Saved data entries
○ ○ ○ ○ ○ ○ ○
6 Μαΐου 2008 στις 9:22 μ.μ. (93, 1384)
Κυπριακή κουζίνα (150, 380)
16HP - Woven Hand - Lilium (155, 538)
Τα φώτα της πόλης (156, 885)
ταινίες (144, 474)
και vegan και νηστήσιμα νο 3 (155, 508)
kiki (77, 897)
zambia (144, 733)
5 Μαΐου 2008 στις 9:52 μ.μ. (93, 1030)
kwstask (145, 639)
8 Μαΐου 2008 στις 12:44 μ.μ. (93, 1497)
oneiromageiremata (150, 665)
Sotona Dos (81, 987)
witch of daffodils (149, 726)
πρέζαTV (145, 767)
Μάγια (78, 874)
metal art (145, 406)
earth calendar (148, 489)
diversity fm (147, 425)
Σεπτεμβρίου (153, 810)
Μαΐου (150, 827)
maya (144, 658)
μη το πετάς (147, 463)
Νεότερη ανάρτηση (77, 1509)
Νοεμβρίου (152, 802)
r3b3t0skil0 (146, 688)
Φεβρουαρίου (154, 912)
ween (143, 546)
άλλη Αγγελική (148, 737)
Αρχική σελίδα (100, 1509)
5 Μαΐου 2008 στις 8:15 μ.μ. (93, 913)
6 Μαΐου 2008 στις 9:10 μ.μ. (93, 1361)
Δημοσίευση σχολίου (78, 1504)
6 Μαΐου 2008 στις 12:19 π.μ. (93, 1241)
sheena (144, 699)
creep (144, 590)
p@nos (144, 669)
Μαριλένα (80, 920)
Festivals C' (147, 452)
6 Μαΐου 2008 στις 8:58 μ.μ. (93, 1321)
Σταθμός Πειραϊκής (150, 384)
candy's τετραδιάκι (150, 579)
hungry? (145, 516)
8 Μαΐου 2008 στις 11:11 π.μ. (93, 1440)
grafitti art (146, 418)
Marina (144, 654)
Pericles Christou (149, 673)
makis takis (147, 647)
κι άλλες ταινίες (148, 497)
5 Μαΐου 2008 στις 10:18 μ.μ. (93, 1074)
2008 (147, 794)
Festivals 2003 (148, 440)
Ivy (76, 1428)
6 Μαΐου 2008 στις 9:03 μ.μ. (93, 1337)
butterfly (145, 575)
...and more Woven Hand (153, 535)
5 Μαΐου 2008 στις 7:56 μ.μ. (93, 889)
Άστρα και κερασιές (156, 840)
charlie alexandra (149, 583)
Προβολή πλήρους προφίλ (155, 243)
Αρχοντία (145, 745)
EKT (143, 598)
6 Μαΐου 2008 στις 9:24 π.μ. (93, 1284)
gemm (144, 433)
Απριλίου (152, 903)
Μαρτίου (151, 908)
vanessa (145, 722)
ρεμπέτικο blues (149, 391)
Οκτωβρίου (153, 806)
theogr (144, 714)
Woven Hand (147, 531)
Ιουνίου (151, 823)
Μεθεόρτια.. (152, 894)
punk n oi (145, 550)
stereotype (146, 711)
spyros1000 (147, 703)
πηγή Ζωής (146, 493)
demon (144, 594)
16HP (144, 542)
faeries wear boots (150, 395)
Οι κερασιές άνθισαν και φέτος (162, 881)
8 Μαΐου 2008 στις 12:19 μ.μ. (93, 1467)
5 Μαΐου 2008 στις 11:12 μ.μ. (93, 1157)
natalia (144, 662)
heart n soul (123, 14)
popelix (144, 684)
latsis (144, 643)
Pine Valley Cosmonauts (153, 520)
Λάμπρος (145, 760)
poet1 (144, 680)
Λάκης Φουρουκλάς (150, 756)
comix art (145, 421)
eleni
○ ○ ○ ○ ○ ○ ○
Each line in the entries above, starting at the line with "Μαρτίου (151, 908)" and ending at the line with "Λάκης Φουρουκλάς (150, 756)", is to be printed exactly, and only those lines.

__Task answer__.
Μαρτίου (151, 908)
vanessa (145, 722)
ρεμπέτικο blues (149, 391)
Οκτωβρίου (153, 806)
theogr (144, 714)
Woven Hand (147, 531)
Ιουνίου (151, 823)
Μεθεόρτια.. (152, 894)
punk n oi (145, 550)
stereotype (146, 711)
spyros1000 (147, 703)
πηγή Ζωής (146, 493)
demon (144, 594)
16HP (144, 542)
faeries wear boots (150, 395)
Οι κερασιές άνθισαν και φέτος (162, 881)
8 Μαΐου 2008 στις 12:19 μ.μ. (93, 1467)
5 Μαΐου 2008 στις 11:12 μ.μ. (93, 1157)
natalia (144, 662)
heart n soul (123, 14)
popelix (144, 684)
latsis (144, 643)
Pine Valley Cosmonauts (153, 520)
Λάμπρος (145, 760)
poet1 (144, 680)
Λάκης Φουρουκλάς (150, 756)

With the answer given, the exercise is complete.